When we broke out from the worst stretch we were on the flat ground by the Fayaux railway station; clearly the most horizontal section of the descent. Typically that was where Di picked to throw her feet in the air and herself backwards onto the ground. Although she suffered just some aches and pains, Andrew was so concerned that she would sue him that he ensured that her shoelaces were properly tied before we moved on to the easier (i.e., slightly less vertical) stage of the walk. Chris decided that Di could no longer be trusted to carry her own rucksack. Graham’s contribution was to complain that Di had spilt the contents of his water bottle. Missing all the fun, Max Longstride had by this time sped off ahead of us to catch the next train from Blonay, probably to climb another mountain before dark.

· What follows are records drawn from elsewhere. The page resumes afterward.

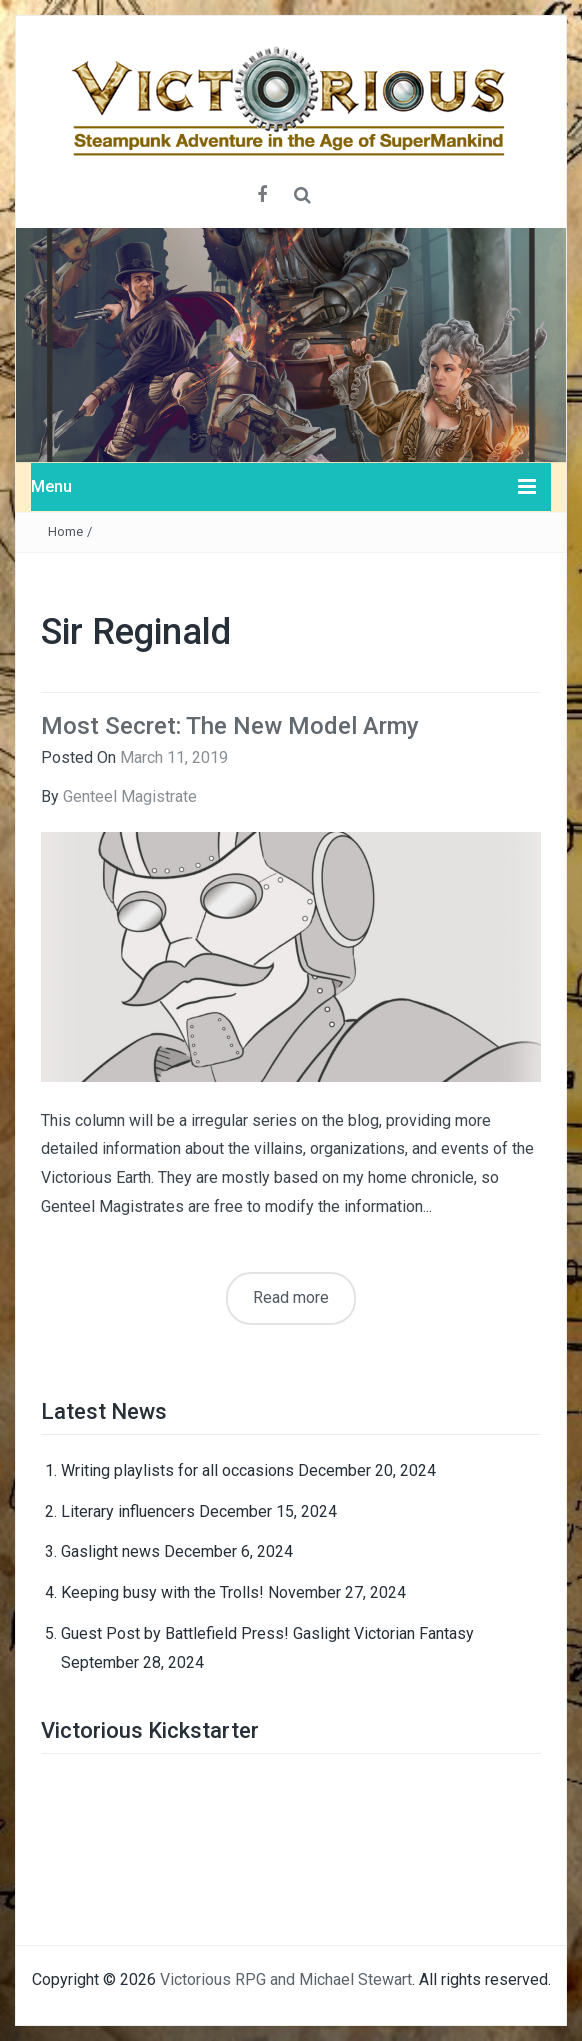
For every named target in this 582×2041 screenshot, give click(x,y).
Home (65, 531)
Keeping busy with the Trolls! (162, 1592)
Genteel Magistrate (130, 796)
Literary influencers (128, 1511)
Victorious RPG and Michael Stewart (286, 1979)
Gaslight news (110, 1551)
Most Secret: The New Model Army (230, 726)
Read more (291, 1297)
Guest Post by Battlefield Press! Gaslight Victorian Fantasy (267, 1633)
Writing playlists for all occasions (177, 1470)
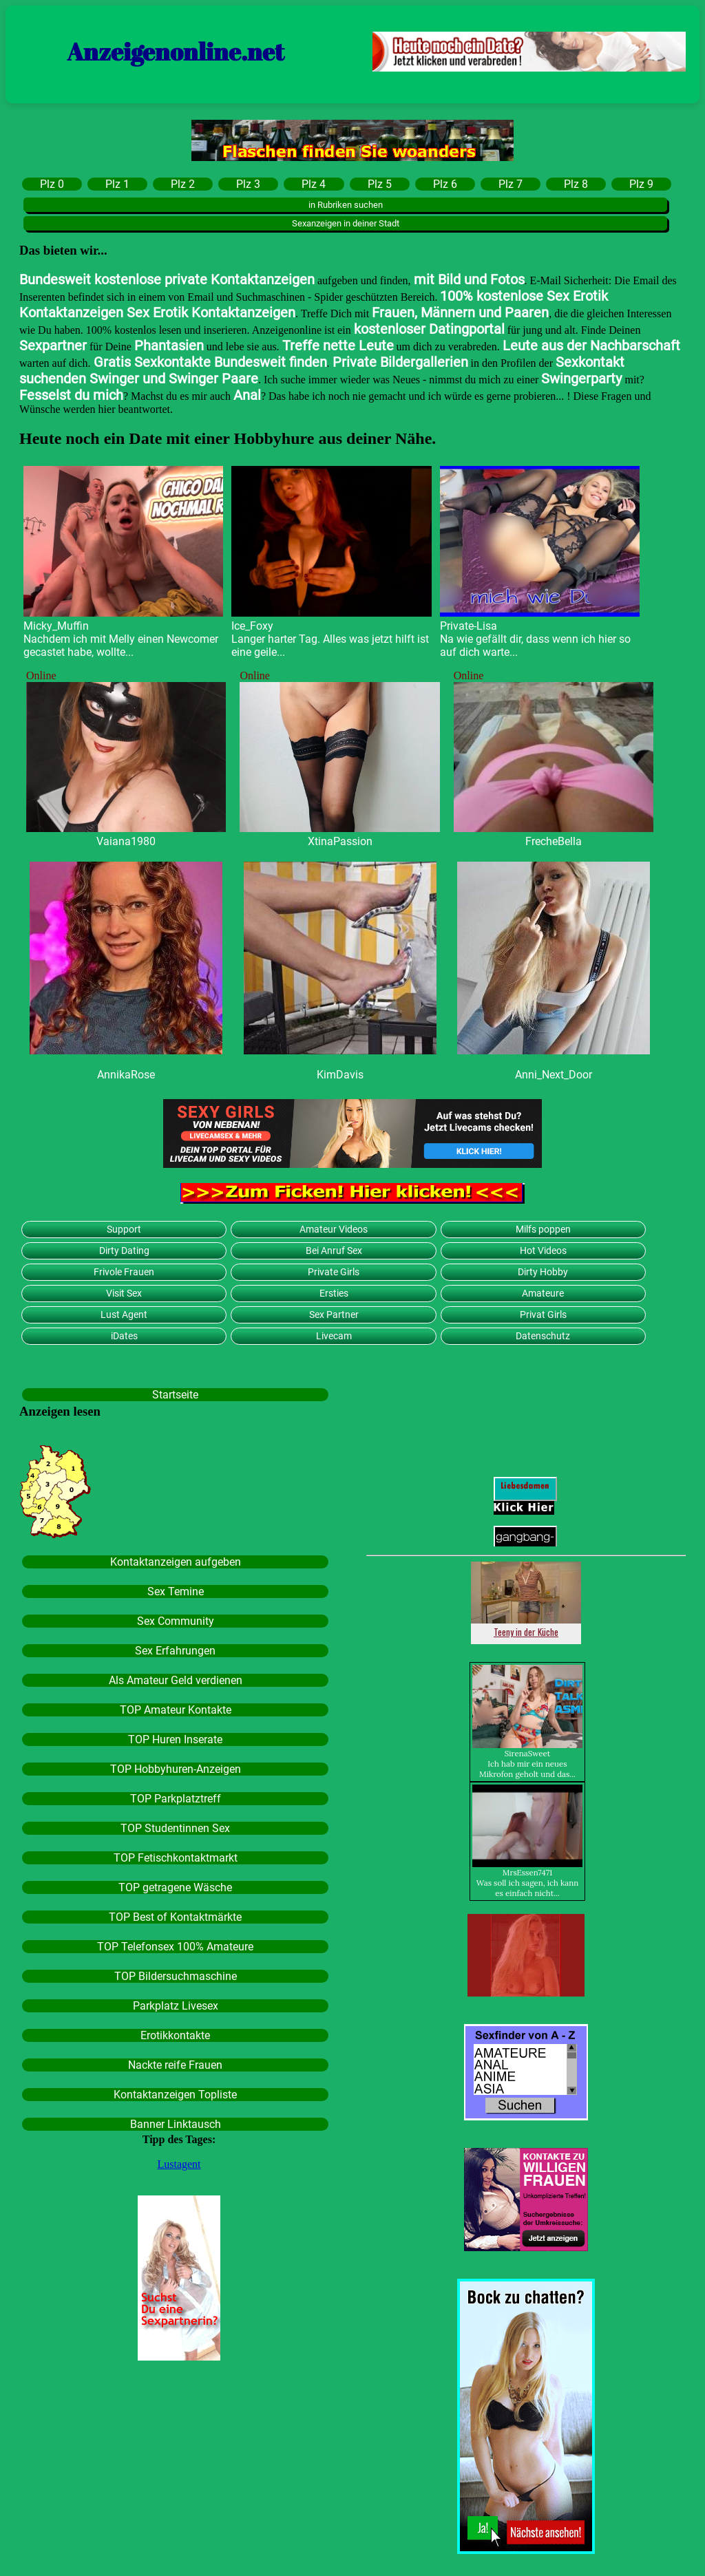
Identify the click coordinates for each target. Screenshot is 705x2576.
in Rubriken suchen (345, 205)
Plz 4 (314, 184)
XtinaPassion (340, 841)
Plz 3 (248, 184)
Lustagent (178, 2164)
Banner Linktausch (175, 2124)
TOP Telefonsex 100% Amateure (175, 1946)
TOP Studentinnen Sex (175, 1828)
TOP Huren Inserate (175, 1739)
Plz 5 (380, 184)
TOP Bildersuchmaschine (175, 1976)
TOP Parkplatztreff (175, 1798)
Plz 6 (445, 184)
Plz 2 (183, 184)
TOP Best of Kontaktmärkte (175, 1917)
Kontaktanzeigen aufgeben (175, 1561)
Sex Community (175, 1621)
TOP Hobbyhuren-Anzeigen (175, 1769)
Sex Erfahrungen (175, 1650)
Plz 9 (641, 184)
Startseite (175, 1394)
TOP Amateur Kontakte (175, 1709)
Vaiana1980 (126, 841)
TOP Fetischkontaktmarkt (176, 1857)
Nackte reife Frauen (175, 2065)
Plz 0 (52, 184)
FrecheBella (553, 841)
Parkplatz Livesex (175, 2005)
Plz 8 (576, 184)
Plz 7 (510, 184)
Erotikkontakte (175, 2035)
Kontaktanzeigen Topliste (175, 2094)
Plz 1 (117, 184)
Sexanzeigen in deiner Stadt (345, 223)
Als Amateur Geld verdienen (175, 1680)
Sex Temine (175, 1591)
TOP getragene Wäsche (175, 1887)
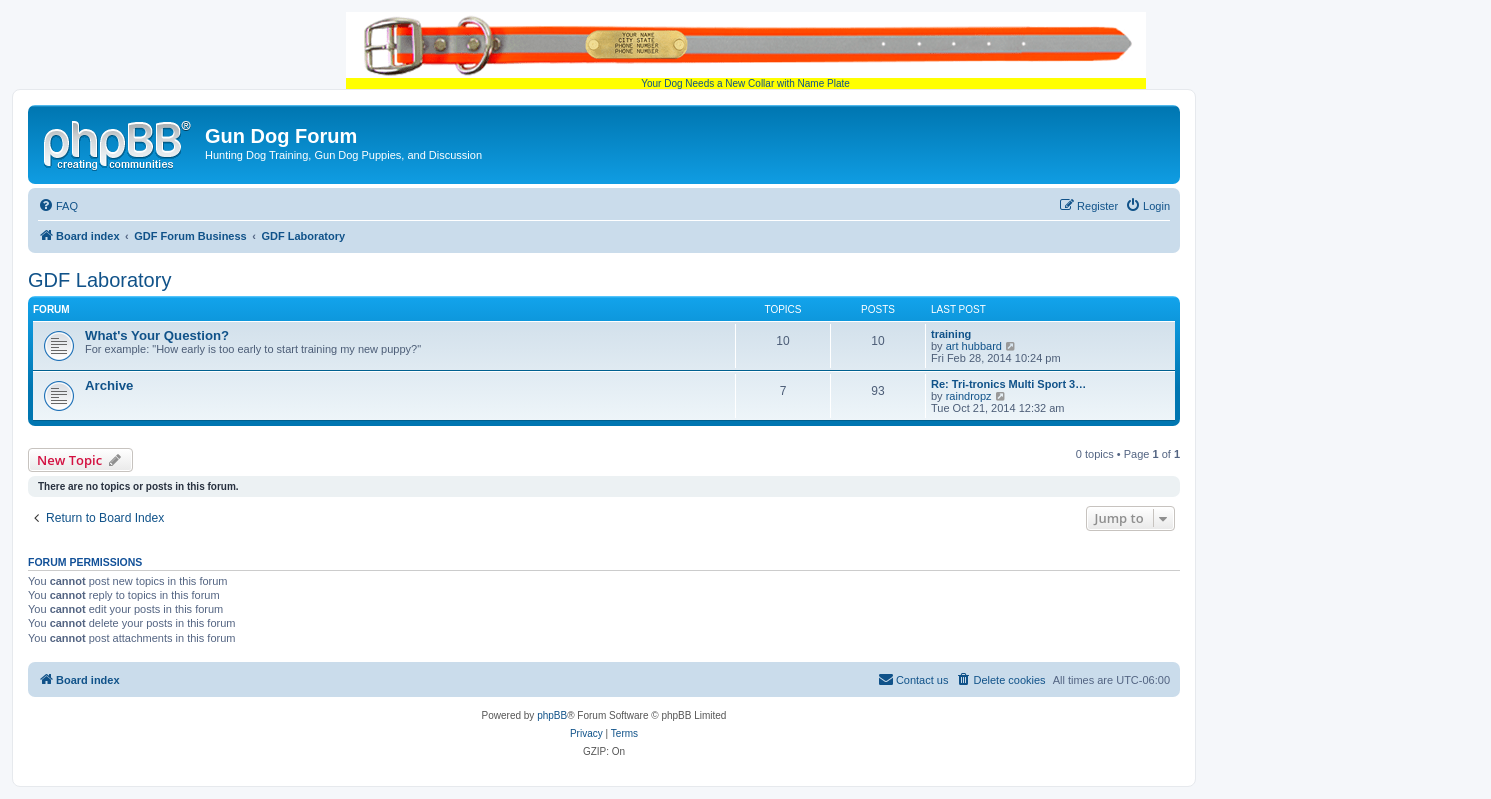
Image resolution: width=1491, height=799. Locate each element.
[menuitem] (58, 206)
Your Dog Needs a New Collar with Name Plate (746, 50)
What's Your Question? (157, 335)
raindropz (969, 396)
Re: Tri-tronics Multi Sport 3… (1008, 384)
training (951, 334)
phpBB (552, 715)
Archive (109, 385)
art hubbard (974, 346)
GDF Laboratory (99, 280)
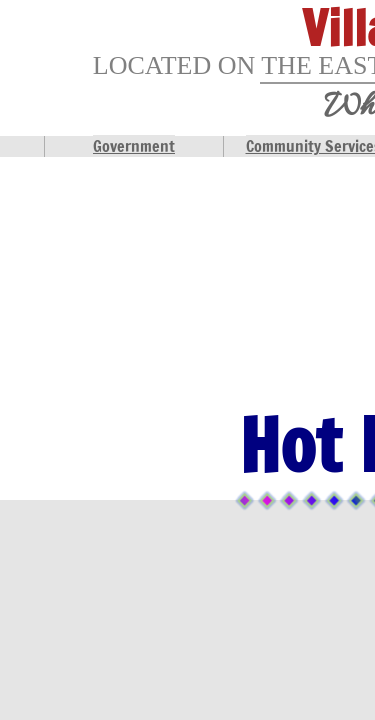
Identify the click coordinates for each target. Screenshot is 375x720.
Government (134, 146)
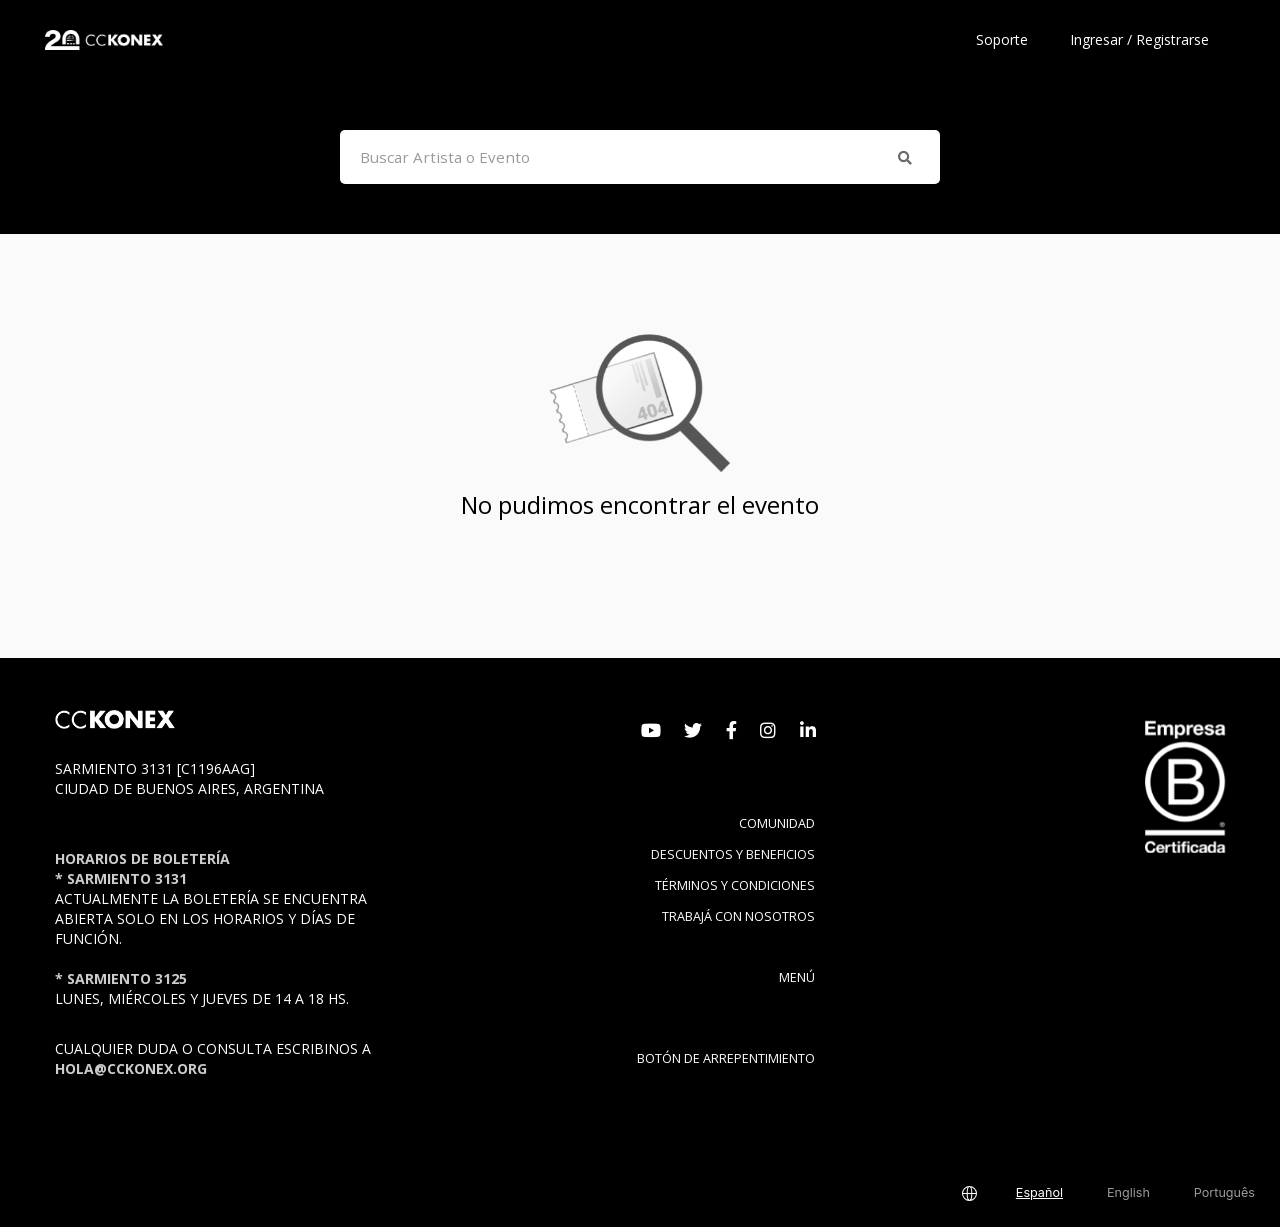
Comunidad (777, 823)
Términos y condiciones (735, 885)
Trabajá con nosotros (738, 916)
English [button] (1128, 1192)
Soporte (1002, 39)
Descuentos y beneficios (733, 854)
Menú (797, 977)
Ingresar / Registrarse (1139, 39)
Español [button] (1039, 1192)
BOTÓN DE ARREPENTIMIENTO (726, 1058)
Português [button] (1224, 1192)
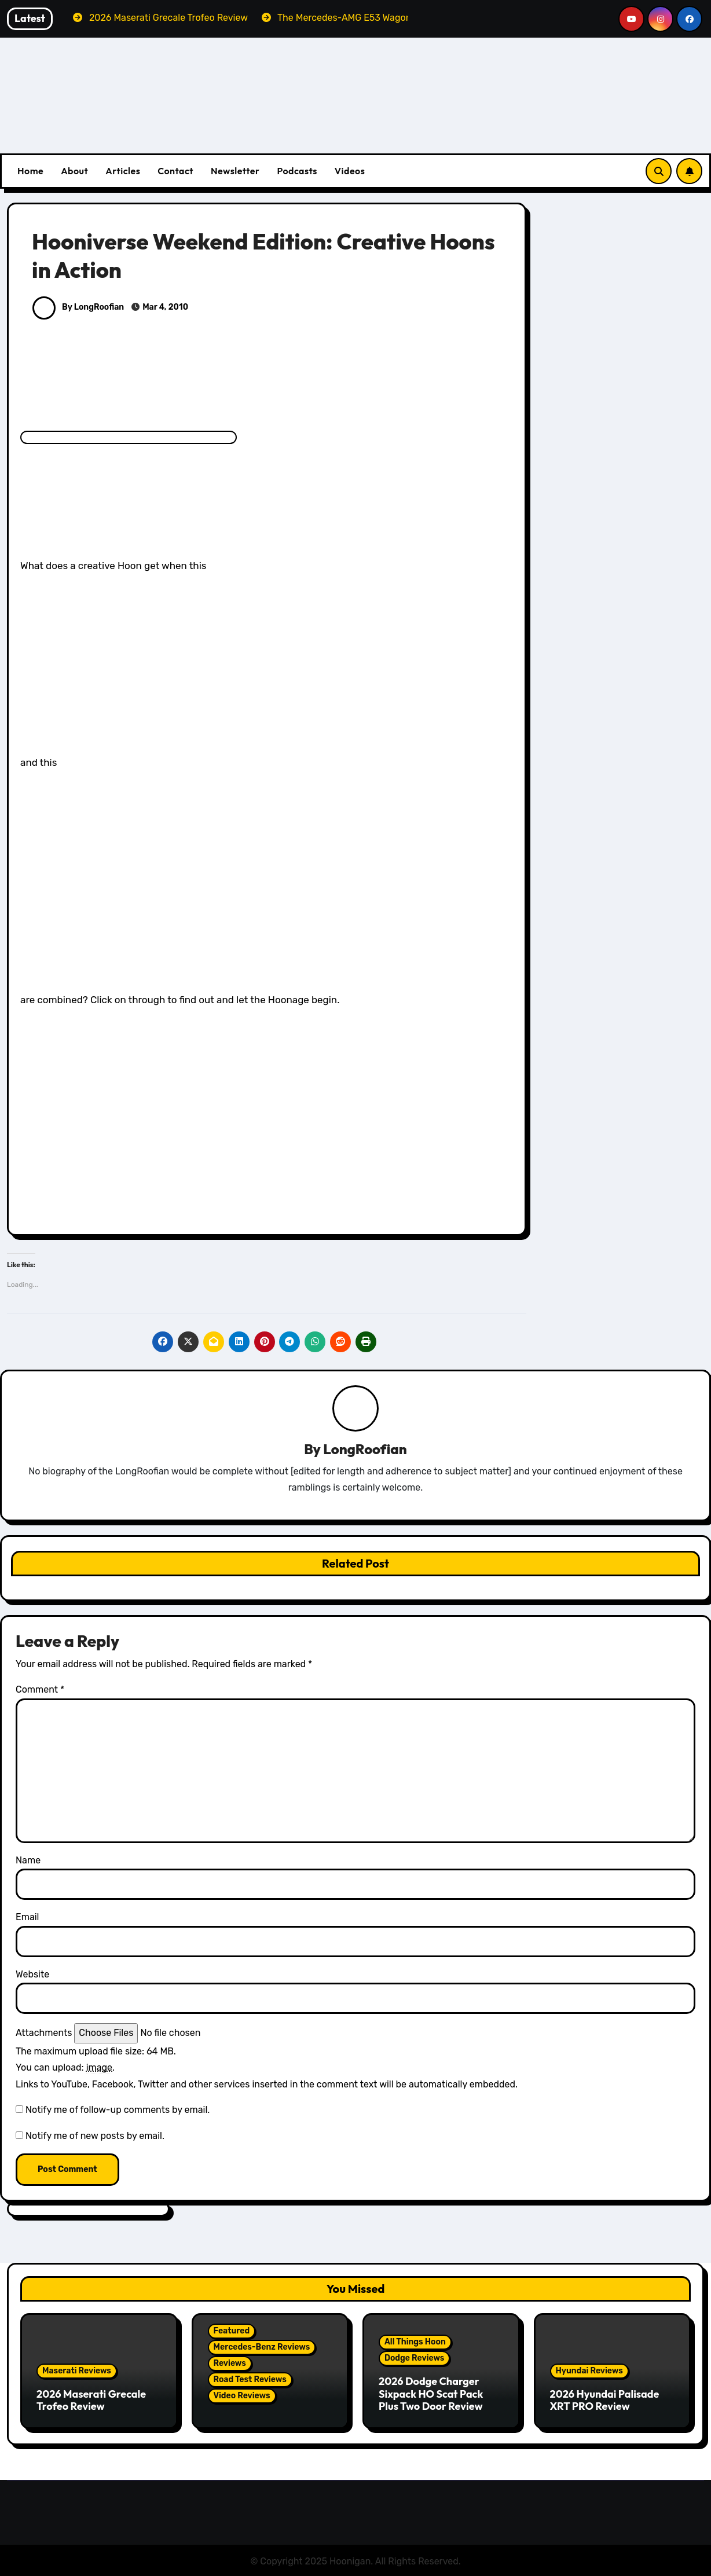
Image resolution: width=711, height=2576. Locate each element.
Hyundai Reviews (589, 2371)
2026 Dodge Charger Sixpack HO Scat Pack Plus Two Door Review (431, 2394)
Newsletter (235, 171)
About (74, 171)
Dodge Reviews (414, 2359)
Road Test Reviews (250, 2380)
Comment (40, 1690)
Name (28, 1860)
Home (30, 171)
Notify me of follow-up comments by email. (117, 2110)
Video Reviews (242, 2396)
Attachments (44, 2033)
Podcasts (297, 171)
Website (32, 1974)
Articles (122, 171)
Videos (350, 171)
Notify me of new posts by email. (94, 2135)
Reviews (230, 2364)
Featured (232, 2331)
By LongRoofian (78, 307)
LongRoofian (365, 1449)
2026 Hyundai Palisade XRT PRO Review (604, 2401)
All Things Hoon (415, 2342)
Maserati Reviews (76, 2371)
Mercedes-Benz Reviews (262, 2348)
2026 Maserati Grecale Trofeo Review (91, 2401)
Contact (175, 171)
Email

He obviously was unsure which day we, the remnants, would arrive at that station.

Apart from a shortish stretch of verticality, the rest of the journey involved mainly a brisk walk down the road although the commune had kindly closed the direct path to the station so that we could admire more of Blonay town. On arrival, we congratulated ourselves on our achievement (whatever it was), jumped into the car and sped home.

Overall, the day was another in Andrew’s “interesting” playbook; enjoyable, great scenery, a tasty meal, a pleasant day in the fresh air with good company and we did see narcissi. Success!

If anyone wishes to go up to Les Pléiades, the narcissi should now be in full bloom. Not us. We are off to Geneva Botanic Garden tomorrow. It’s flat!